Wann war wohl das letzte Mal, dass kleine Tiere so schnell so viel Einfluss auf das Leben der Menschen hatten? Komischerweise fallen mir als erstes Ratten und Flöhe als Überträger der Pest im Mittelalter ein. Doch das aktuelle Phänomen handelt ja ganz im Gegenteil unter anderem auch von Gesundheit, Bewegung und Lebensfreude: Pokémon Go ist in aller Munde – eher noch in aller Hände. Denn nahezu überall sieht man Menschen gerade mit dem Smartphone in der Hand die kleinen Kultmonster aus den Neunzigern jagen – nur diesmal eben auf dem neusten Stand der Technik. Zeit, den Hype mal live mitzuerleben. Was macht die Faszination aus? Wo führt die neue Interaktion im öffentlichen Raum hin? Und vor allem: Wie kann ich mein Fluffeluff weiterentwickeln?
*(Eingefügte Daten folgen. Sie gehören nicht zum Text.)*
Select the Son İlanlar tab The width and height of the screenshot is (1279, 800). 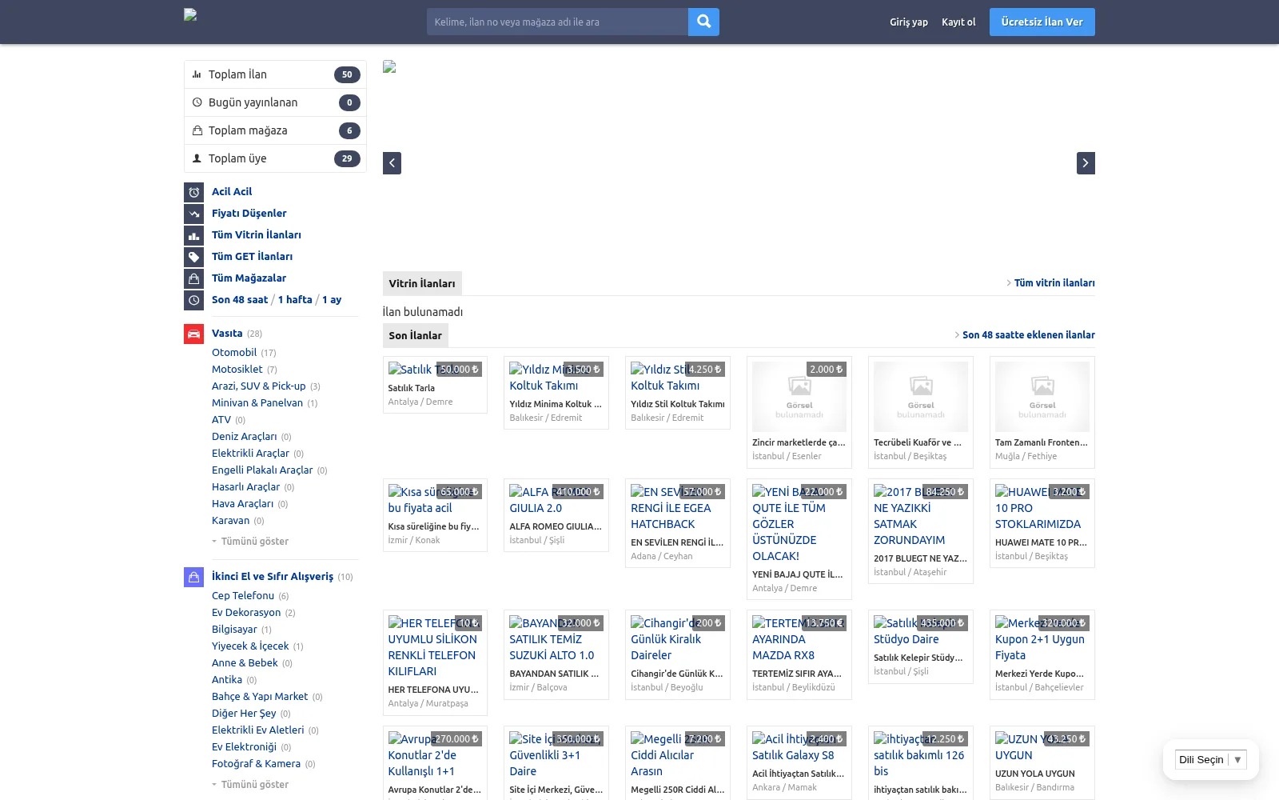416,335
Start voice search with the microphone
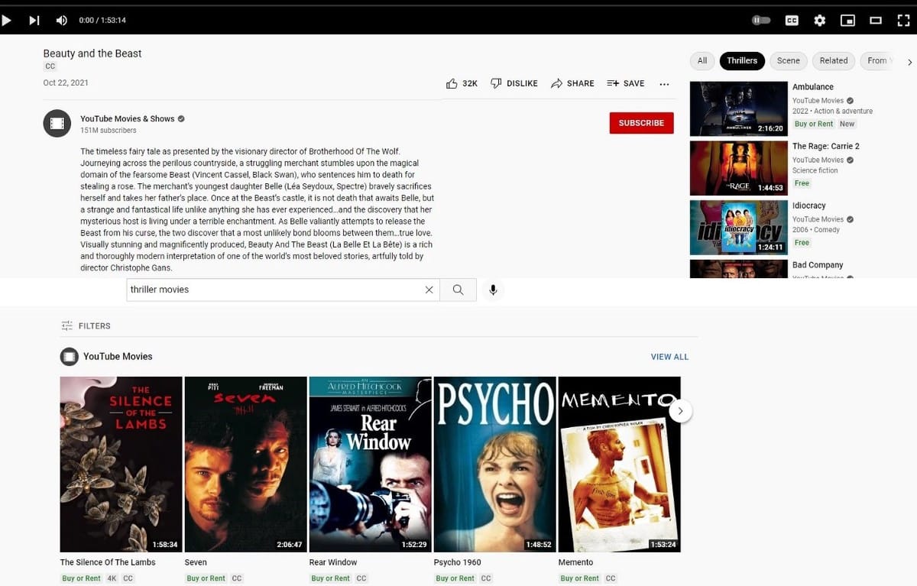Screen dimensions: 917x586 (x=493, y=290)
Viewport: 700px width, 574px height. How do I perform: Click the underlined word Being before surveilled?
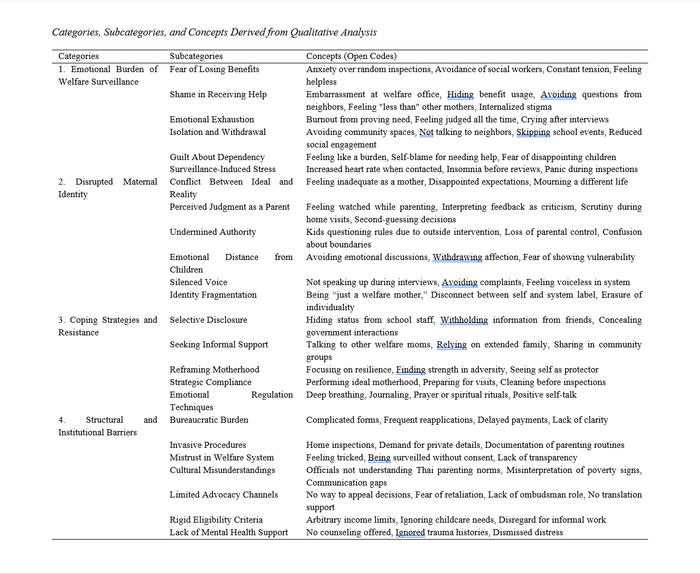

Ich treffe mich mit fünf Leipzigern, die dem Hype verfallen sind, unter anderem schon eine eigene WhatsApp-Gruppe zum Thema gegründet haben und teils gemeinsam auf die digitale Monsterjagd gehen. „Nintendo spricht die Zielgruppe von früher an, die Pokémon damals schon gut fand“, erklärt Nadja Enke (26) die Begeisterung. „Es wird der alte Jäger-Sammler-Trieb geweckt“, ergänzt Moritz Peters (30).
Pokémon Go: Digital martialisch – im echten Leben sozial
Die halb reale, halb virtuelle Jagd sieht dann grob so aus: Die Spieler ziehen mit ihrem Smartphone und App los. Auf einer virtuellen Umgebungskarte werden die kleinen Biester mit den kuriosen Namen eingeblendet, der Spieler wirft einen Ball und – Zack! Bunte Blitze! – hat im Idealfall eins gefangen. Ghostbusters meets Völkerball. Die Pokémon können sich dann noch entwickeln und in Arenen gegeneinander antreten. Der martialisch anmutende Grundtenor im Digitalen – einfangen, kämpfen – wird in der realen Welt ins soziale Gegenteil verkehrt: Man trifft Freunde und Fremde und kommt ins Gespräch.
Die 30-jährige Juliane W. berichtet: „Ich hab mal versucht, ein Shiggy zu fangen und musste fluchen, als es nicht geklappt hat. Ein Pärchen, das gerade dabei stand, musste auch lachen und die Frau hat gesagt ‚Ich steh auch gerade davor‘.“ Das Augmented-Reality-Spiel konterkariert das Klischee vom nur vor dem Bildschirm sitzenden und sozialgestörten Gaming-Freak. „So schnell in das soziale Leben einzudringen, hat noch keine App geschafft“, erklärt Nadja, selbst etwas verwundert.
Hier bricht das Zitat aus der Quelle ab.